▶ **Your instructions**: Report back each line of the data that contains the word "will".

▶ **Exercise inputs**:
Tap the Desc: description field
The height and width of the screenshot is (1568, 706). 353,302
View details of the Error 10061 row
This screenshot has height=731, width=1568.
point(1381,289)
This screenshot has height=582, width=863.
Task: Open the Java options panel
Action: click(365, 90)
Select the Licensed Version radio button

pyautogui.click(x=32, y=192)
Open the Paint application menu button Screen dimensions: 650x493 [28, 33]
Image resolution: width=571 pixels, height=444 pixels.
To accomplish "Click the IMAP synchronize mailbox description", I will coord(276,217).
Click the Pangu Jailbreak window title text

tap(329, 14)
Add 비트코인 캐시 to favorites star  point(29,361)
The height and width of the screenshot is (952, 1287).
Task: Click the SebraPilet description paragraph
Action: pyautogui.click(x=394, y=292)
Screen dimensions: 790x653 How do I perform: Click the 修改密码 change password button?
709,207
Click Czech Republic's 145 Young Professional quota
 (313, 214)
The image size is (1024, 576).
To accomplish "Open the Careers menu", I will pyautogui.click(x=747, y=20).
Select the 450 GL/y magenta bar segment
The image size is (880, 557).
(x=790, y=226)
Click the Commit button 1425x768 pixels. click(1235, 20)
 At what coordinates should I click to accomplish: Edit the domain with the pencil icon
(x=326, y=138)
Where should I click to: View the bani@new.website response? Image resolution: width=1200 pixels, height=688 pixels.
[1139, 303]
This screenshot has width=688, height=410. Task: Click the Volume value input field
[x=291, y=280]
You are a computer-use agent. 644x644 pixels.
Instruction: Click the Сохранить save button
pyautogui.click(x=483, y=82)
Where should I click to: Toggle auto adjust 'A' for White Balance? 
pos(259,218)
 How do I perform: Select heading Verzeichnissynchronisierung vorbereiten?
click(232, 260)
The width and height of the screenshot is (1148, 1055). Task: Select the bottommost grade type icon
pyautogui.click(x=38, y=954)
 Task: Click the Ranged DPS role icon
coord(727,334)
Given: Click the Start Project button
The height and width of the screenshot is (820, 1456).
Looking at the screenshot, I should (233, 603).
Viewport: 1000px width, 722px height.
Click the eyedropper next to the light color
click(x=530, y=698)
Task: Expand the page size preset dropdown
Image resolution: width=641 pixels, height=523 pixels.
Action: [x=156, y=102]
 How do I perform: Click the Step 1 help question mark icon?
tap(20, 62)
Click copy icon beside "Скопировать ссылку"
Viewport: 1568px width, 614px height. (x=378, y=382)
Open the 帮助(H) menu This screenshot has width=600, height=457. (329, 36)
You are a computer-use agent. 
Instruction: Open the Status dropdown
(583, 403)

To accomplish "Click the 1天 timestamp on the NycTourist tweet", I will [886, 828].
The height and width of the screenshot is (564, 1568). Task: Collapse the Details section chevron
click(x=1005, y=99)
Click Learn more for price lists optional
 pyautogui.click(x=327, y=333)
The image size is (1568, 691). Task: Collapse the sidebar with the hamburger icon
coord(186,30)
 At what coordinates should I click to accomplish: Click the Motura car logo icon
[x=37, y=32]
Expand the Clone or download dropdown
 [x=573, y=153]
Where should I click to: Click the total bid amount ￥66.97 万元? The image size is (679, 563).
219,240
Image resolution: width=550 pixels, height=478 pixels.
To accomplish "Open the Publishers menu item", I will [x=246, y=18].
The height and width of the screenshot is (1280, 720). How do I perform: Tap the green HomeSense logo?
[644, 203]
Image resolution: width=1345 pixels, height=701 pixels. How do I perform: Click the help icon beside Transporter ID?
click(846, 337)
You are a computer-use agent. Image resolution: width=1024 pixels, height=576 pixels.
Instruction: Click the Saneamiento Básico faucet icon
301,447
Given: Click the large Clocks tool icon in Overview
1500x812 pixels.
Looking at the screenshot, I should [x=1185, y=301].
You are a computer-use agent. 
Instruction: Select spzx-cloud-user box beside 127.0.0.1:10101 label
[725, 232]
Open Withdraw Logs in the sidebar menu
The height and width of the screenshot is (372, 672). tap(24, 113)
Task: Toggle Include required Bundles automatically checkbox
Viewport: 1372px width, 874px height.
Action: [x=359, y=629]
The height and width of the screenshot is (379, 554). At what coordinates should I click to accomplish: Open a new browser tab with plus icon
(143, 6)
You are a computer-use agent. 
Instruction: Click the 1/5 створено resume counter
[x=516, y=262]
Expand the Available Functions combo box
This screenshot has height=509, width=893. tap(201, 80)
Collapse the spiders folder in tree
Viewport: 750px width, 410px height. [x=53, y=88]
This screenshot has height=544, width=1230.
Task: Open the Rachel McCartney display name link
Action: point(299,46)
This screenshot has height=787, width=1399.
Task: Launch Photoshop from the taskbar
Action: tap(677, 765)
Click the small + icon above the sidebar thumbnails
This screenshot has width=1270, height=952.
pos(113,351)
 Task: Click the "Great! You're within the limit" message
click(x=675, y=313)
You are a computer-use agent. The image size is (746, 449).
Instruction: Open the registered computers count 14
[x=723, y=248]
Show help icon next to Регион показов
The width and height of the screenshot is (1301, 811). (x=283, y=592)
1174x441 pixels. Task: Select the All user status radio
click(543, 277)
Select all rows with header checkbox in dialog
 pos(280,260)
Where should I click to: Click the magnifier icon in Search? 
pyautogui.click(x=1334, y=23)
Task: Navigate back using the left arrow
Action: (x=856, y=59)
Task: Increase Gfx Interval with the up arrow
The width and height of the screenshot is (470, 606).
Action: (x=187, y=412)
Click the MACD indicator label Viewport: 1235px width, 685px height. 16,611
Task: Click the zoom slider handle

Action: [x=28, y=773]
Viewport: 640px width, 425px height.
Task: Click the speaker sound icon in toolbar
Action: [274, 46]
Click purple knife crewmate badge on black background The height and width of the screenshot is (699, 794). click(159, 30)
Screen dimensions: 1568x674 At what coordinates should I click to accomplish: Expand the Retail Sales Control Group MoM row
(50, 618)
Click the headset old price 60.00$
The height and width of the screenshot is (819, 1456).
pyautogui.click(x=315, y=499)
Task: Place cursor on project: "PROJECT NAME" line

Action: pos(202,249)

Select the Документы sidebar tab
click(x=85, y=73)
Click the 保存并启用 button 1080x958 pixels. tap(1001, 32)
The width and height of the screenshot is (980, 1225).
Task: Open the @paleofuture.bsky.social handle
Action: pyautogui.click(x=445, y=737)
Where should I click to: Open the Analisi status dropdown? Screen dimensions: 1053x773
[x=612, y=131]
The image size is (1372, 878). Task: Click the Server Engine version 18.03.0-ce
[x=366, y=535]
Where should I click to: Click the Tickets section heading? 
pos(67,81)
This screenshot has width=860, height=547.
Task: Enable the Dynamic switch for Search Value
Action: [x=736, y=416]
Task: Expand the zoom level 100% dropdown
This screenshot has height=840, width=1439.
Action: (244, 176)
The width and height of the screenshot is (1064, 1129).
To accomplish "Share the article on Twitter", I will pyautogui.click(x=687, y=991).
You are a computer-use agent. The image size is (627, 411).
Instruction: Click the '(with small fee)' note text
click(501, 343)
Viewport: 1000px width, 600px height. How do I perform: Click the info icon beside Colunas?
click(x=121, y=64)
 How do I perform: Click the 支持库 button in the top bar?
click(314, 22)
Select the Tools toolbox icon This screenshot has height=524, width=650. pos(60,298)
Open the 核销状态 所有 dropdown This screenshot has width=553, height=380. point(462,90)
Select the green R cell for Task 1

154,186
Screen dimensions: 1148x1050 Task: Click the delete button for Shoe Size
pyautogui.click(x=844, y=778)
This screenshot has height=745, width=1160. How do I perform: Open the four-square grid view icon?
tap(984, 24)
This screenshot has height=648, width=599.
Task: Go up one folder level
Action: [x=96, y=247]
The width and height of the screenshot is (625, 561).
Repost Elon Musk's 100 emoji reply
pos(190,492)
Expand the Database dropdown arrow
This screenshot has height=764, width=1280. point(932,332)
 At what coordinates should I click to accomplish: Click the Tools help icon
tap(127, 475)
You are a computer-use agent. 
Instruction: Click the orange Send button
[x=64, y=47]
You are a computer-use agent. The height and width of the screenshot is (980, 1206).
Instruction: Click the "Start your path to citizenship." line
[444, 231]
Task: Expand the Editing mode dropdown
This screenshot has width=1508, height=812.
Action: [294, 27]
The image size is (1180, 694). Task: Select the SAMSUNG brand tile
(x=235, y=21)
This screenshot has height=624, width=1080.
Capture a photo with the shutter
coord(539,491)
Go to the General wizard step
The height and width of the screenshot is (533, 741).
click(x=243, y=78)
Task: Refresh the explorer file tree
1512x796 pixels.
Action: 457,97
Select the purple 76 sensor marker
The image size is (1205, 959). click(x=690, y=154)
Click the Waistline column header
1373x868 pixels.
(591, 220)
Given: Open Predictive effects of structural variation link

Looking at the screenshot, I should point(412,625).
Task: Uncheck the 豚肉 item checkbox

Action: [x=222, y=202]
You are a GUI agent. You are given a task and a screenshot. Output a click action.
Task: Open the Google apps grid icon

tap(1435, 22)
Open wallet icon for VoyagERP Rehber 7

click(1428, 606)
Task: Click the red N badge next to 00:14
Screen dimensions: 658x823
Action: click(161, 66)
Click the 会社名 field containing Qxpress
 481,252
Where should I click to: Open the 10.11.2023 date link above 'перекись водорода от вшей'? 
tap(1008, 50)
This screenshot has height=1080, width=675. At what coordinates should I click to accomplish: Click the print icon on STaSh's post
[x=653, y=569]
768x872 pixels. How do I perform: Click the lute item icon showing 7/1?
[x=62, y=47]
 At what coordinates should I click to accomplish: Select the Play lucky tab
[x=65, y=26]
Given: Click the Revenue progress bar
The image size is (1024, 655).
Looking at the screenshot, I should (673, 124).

▶ **Answer space**:
To accomplish "Click the IMAP synchronize mailbox description", I will coord(276,217).
To accomplish "Open the Careers menu", I will pyautogui.click(x=747, y=20).
To accomplish "Click the 1天 timestamp on the NycTourist tweet", I will [886, 828].
To accomplish "Open the Publishers menu item", I will [x=246, y=18].
To accomplish "Share the article on Twitter", I will pyautogui.click(x=687, y=991).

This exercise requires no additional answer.